Review: Alexander and the Terrible, Horrible, No Good, Very Bad Day

The film does exactly the same thing to Alexander he accused his family of doing in the first place: it marginalizes him.

Alexander and the Terrible, Horrible, No Good, Very Bad Day

There’s a lesser heralded counterpart to the concept of schadenfreude, the mindset that takes pleasure in observing others’ pain. The inverse and, arguably, even more sociopathic corollary is glücksschmerz, the inability to share in others’ pleasure. Poor Alexander Cooper, the perpetual loser at the center of Disney’s new adaptation of the splendidly malcontented kids’ book Alexander and the Terrible, Horrible, No Good, Very Bad Day, volleys between the two extremes on the eve of his 12th birthday. On one hand, his predicament could be taken as a drastically unsentimental tweener metaphor for the cluster of feelings that come with the arrival of adolescence.
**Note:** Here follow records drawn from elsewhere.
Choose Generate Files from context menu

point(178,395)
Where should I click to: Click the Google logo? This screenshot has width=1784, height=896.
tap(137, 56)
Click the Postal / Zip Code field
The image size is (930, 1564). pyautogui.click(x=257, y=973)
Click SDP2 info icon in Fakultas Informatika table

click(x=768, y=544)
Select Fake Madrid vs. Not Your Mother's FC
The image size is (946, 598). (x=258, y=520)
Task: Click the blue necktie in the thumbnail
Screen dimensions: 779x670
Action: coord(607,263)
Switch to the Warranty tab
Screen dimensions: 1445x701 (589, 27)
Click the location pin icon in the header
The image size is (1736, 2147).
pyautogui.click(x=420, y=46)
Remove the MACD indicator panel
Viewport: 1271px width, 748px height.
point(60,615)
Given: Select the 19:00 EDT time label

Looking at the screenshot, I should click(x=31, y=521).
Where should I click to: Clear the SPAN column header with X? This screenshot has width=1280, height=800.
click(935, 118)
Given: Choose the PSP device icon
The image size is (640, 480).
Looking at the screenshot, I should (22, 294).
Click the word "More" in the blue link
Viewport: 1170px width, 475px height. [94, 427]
But on the other, it could just be an excuse to stage comic chaos to the delight of an audience that feels neither joy nor pain, but simply stimuli.

Judith Viorst’s book exudes a beautiful commitment to the subjectivity of Alexander’s epically rotten series of unfortunate events. Refraining from kidsplaining things, it doesn’t rationalize the insurmountable bad luck experienced by its protagonist, instead letting readers decide for themselves (more or less) whether Alexander is a victim of circumstance or of his own sour outlook. Played by Ed Oxenbould, the film’s Alexander Cooper is no pouting cypher. He’s more of an enduring black sheep in a family of chipper overachievers, including Steve Carell as a stay-at-home “fommy” (father mommy) who keeps a perma-smile on his face with no apparent prescription, Jennifer Garner as a non-threateningly reluctant career woman on the rise, and other Disney-contracted youths as Alexander’s life-winning siblings and friends, none of whom are apparently planning on attending his backyard birthday party. Coasting on self-pity, Alexander scoops himself up a midnight birthday sundae, makes a wish that the rest of his family could for one day experience the cyclical pain of life as he knows it, blows out the candle, and conjures up a PG-rated Michael Haneke movie.

Both mom and dad enter career-crisis mode in tandem. Alexander’s BMOC big brother gets dumped by his girlfriend, sprouts a zit, and gets caught naked stepping out of the shower by his mom (an embarrassment that falls just short on the life-ending scale of contracting Ebola). Meanwhile, Alexander’s stage-brat sister gets a frog in her throat just when she’s supposed to make her debut as the title role in their school production of Peter Pan, though an overzealous dose of cough syrup does help her fly in front of her horrified audience. And so on and so forth.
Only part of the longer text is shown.